**What the task asks:**
Two lines in the data below mark the range: the one with "O MNĚ (1438, 113)" and the one with "You are a GUI agent. The screenshot is 768×1514.". Return both, along with every line between them, exactly.

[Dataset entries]
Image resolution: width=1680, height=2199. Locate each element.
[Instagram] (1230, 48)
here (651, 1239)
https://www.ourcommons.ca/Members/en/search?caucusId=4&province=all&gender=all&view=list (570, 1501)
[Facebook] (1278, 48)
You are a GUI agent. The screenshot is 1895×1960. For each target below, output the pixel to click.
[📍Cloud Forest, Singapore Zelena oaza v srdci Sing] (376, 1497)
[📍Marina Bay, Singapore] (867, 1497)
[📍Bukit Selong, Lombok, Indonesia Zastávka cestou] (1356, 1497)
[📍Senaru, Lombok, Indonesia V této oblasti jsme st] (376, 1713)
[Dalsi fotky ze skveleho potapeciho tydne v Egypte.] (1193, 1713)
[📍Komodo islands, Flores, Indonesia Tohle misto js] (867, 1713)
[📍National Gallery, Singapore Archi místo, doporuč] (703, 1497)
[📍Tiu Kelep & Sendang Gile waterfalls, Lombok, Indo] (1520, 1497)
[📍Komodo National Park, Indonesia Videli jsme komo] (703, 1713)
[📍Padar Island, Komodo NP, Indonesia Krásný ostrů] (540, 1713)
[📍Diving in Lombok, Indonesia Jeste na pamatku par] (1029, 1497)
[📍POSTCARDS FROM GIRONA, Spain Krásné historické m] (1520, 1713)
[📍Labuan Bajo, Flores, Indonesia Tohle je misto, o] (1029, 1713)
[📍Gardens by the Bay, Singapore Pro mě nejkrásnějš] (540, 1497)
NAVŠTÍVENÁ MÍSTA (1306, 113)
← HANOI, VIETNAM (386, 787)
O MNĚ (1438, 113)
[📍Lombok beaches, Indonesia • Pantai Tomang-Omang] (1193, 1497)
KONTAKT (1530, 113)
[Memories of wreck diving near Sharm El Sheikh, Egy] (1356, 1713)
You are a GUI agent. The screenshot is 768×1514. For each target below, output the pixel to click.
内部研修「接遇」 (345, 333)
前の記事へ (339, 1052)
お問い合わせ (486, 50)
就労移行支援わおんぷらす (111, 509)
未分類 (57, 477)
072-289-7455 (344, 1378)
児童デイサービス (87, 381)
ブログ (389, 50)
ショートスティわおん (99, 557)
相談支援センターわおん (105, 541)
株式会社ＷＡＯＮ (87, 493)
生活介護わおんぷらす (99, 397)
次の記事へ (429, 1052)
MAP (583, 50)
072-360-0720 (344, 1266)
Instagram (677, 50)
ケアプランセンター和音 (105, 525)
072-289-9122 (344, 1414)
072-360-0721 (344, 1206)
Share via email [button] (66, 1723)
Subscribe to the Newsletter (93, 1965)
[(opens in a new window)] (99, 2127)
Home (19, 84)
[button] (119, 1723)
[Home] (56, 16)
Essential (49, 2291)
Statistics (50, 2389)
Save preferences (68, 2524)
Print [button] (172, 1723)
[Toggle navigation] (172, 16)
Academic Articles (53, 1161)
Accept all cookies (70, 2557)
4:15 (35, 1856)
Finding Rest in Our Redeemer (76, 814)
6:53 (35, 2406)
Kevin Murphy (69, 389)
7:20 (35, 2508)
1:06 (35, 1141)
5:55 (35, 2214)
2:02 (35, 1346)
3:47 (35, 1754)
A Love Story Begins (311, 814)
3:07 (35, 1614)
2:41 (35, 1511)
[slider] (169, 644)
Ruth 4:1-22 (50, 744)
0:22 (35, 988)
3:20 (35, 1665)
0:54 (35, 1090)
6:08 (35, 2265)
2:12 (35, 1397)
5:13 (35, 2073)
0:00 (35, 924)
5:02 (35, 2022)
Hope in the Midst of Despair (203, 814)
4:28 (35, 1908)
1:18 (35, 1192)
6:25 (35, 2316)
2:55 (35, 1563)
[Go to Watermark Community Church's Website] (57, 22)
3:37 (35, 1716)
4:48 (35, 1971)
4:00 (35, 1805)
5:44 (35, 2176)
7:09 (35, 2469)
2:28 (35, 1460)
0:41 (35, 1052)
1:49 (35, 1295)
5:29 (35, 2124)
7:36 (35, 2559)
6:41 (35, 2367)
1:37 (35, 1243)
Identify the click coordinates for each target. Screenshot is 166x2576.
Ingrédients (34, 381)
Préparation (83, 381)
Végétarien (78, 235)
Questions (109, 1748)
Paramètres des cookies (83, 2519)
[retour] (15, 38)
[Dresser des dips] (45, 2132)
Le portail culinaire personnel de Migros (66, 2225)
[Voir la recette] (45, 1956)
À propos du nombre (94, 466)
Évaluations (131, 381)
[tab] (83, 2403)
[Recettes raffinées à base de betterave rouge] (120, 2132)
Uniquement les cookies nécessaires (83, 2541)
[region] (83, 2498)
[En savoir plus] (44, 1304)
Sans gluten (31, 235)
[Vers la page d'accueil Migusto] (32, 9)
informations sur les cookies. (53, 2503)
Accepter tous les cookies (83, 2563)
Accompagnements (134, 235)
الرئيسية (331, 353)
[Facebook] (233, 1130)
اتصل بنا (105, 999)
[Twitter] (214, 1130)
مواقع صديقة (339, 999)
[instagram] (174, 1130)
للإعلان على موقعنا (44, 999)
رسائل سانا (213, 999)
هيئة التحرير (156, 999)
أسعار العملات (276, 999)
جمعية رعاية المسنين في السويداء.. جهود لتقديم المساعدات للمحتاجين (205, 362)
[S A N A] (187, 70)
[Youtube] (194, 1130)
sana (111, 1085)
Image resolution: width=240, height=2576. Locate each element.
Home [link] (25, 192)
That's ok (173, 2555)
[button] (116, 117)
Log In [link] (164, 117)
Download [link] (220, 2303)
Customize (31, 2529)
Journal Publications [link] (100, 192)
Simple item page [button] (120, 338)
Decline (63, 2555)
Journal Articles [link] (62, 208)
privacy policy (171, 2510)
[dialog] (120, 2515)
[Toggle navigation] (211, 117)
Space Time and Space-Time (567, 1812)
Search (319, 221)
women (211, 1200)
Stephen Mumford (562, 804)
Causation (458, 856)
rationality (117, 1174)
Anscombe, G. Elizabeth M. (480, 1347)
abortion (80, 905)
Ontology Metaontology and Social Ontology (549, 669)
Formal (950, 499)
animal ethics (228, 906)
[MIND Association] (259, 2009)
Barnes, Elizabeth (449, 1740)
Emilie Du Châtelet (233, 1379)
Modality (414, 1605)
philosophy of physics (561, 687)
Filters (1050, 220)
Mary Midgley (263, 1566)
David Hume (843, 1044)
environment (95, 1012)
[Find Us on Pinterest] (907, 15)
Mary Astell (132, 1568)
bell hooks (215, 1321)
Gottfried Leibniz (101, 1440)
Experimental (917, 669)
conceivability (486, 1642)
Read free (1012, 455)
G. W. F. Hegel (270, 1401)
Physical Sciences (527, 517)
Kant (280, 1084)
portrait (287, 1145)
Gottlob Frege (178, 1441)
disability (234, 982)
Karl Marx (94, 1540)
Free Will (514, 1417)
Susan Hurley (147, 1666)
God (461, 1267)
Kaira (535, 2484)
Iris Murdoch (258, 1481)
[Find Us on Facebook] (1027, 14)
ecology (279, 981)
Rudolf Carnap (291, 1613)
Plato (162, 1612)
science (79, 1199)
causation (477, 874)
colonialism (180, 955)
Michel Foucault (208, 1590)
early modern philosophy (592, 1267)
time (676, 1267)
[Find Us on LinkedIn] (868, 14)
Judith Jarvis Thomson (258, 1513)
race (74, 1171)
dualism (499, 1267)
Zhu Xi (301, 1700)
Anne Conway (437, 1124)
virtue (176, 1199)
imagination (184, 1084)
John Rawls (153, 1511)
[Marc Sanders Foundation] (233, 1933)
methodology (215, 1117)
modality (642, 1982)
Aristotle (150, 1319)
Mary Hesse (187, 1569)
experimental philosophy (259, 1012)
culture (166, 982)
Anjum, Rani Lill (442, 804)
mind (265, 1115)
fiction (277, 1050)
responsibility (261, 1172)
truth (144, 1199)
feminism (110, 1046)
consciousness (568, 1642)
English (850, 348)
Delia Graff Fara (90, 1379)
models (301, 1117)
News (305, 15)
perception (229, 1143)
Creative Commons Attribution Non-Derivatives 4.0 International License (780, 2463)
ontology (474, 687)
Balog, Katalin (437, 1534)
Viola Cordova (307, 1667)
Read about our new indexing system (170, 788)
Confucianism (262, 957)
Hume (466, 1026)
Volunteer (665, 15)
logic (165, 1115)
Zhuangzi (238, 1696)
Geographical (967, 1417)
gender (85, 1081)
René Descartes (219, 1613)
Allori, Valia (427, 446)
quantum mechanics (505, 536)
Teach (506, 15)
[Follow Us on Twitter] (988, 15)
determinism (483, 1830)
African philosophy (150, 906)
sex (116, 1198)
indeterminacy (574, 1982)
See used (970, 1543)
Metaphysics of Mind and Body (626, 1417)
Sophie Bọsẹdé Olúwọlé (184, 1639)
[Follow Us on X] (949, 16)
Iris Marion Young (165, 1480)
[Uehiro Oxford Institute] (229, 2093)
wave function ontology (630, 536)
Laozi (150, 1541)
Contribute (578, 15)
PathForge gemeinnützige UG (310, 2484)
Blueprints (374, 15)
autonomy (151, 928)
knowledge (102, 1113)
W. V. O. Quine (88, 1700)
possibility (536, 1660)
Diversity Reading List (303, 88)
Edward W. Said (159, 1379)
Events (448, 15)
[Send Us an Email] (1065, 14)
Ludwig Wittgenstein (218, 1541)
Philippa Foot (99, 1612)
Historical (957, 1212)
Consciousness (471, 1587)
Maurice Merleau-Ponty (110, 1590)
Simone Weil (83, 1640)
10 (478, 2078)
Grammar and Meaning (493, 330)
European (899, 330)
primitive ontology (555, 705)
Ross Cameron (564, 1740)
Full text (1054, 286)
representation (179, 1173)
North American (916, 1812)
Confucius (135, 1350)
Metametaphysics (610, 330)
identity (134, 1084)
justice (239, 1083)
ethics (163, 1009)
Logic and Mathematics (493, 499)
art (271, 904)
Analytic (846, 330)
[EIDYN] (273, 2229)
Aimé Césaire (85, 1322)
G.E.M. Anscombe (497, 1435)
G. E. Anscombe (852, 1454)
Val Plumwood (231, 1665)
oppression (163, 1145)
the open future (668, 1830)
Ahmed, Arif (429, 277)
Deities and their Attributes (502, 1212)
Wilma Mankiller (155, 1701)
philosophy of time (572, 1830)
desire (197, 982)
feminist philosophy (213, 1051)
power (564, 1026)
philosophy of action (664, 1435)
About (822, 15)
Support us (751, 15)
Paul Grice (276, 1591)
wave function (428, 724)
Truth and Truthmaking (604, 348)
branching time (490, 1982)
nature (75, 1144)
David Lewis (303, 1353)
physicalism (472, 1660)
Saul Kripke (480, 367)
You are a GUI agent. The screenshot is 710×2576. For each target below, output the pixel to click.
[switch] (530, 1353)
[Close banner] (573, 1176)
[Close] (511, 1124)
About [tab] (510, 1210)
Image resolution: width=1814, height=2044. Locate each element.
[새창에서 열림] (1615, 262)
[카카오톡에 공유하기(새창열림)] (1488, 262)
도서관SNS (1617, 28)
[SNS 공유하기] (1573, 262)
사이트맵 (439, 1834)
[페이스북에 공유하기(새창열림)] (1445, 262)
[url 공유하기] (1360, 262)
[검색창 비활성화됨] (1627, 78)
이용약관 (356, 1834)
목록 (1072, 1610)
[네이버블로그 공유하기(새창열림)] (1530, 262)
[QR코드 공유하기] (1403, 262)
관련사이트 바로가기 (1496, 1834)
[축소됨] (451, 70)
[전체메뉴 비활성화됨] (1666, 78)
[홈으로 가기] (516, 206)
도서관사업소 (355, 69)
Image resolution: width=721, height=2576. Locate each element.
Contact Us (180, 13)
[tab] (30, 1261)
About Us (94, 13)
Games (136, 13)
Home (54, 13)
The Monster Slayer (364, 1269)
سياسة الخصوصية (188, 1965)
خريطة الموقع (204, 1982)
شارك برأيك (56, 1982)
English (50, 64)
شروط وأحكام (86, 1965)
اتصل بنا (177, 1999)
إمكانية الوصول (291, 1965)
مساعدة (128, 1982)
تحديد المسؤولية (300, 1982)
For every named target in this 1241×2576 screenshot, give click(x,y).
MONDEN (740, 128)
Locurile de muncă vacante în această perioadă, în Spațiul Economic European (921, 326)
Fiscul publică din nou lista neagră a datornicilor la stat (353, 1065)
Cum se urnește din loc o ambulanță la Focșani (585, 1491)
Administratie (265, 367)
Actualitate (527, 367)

**Solution to the problem:**
O MNĚ (1438, 113)
[📍Lombok beaches, Indonesia • Pantai Tomang-Omang] (1193, 1497)
KONTAKT (1530, 113)
[Memories of wreck diving near Sharm El Sheikh, Egy] (1356, 1713)
You are a GUI agent. The screenshot is 768×1514. For each target below, output the pixel to click.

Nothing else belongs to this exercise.